- _THE PROBLEM_:
Copy the items word for word, from the start of the records through the line that contains "tap(701, 472)". Include that final line.

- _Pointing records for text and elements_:
----------------------------------------
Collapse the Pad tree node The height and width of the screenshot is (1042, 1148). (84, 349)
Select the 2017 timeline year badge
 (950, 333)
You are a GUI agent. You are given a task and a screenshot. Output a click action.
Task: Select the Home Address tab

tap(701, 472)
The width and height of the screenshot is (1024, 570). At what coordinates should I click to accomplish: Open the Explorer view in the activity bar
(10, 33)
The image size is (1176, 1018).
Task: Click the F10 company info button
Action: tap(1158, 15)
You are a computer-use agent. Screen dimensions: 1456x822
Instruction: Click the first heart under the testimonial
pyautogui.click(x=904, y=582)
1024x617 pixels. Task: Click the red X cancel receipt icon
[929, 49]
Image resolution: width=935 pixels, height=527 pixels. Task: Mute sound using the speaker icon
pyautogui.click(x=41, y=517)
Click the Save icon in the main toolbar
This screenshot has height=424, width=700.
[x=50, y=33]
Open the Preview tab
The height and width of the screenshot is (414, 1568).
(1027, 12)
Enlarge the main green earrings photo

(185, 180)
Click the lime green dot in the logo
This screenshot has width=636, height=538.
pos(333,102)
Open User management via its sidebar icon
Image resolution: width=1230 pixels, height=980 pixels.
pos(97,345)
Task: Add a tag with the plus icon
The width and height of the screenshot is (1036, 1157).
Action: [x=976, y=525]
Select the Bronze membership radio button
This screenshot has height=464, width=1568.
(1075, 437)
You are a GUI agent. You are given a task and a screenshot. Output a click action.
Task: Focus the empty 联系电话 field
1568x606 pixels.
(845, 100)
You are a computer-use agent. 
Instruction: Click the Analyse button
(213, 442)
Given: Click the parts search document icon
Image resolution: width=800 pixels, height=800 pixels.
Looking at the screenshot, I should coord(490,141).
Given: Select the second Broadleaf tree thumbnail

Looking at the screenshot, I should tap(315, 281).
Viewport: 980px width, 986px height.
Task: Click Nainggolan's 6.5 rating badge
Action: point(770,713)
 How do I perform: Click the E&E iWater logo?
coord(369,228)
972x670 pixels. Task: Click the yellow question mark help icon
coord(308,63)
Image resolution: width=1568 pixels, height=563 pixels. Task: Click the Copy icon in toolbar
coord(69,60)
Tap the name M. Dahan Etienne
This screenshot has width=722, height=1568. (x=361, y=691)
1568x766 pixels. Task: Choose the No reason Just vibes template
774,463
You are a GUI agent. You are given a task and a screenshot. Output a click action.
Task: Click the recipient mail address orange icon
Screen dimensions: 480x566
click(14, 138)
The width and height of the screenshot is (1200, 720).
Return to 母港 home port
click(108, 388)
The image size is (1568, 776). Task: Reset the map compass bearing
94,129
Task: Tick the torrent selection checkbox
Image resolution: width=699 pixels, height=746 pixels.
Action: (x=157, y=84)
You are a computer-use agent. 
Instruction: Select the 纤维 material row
----------------------------------------
- _RESPONSE FOR THIS EXERCISE_:
Collapse the Pad tree node The height and width of the screenshot is (1042, 1148). (84, 349)
Select the 2017 timeline year badge
 (950, 333)
You are a GUI agent. You are given a task and a screenshot. Output a click action.
Task: Select the Home Address tab

tap(701, 472)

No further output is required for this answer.